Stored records
========================================================================
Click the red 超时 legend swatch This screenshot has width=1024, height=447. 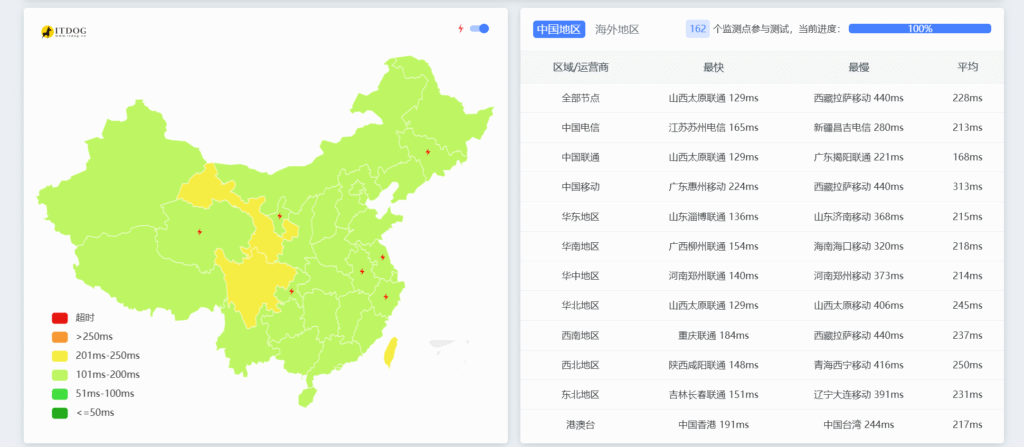coord(60,318)
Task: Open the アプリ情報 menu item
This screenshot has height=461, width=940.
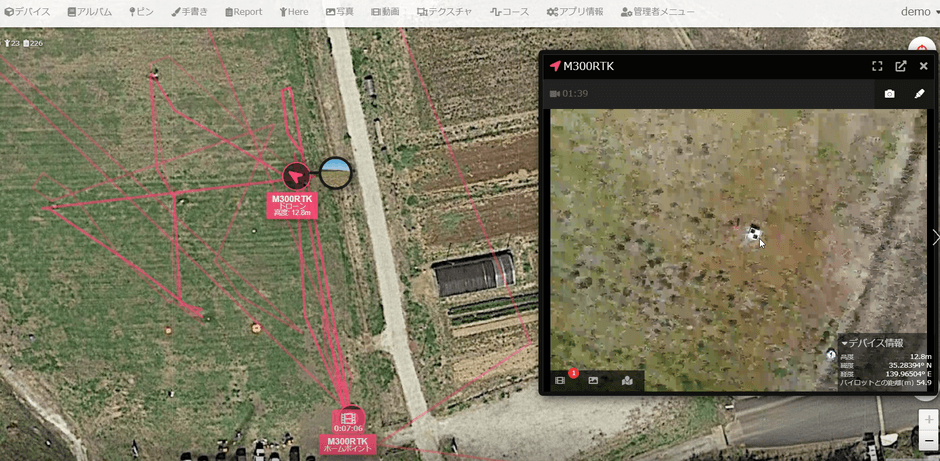Action: 575,11
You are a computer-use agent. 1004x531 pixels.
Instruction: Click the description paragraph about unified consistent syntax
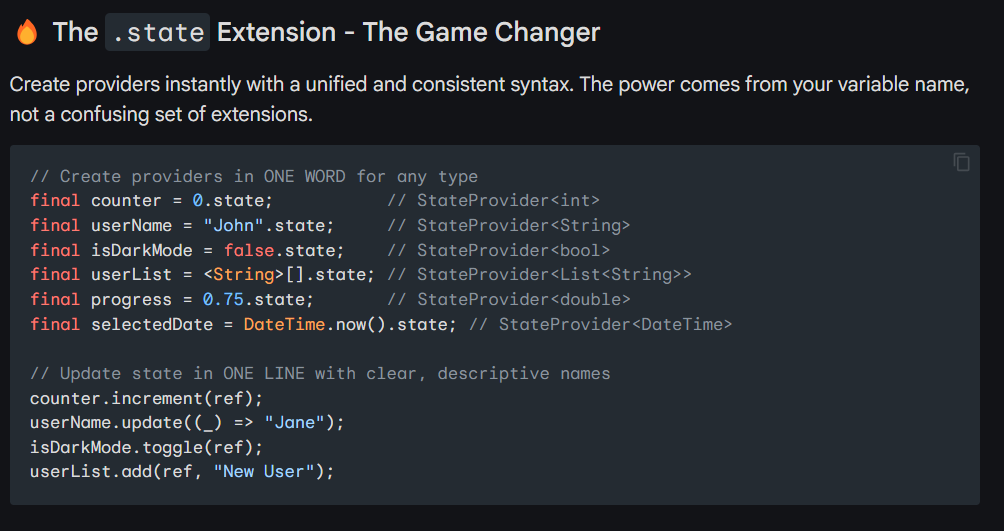pyautogui.click(x=490, y=100)
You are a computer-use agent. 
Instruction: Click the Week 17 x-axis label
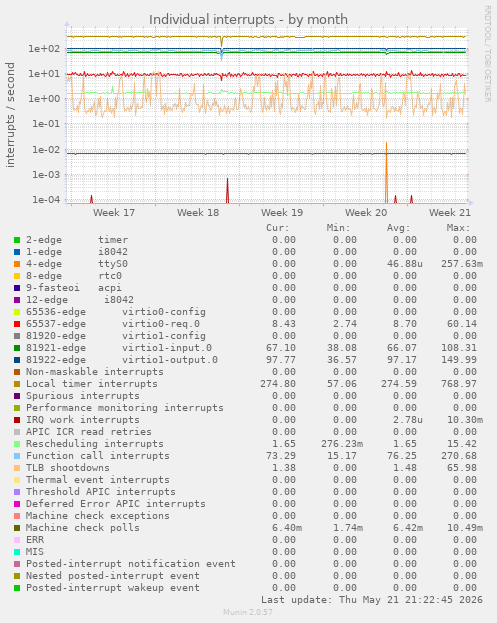point(114,213)
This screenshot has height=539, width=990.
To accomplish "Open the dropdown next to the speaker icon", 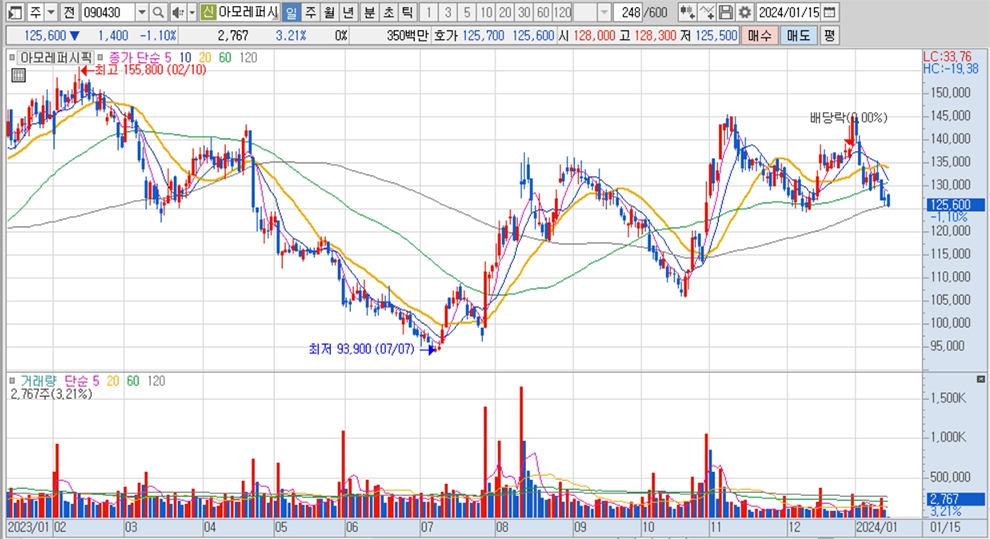I will (x=192, y=12).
========================================================================
**ASSIGNMENT**
Among the entries, how many lines contain the word "agent"? Give the number alone.

**THE COMPLETED TASK**
2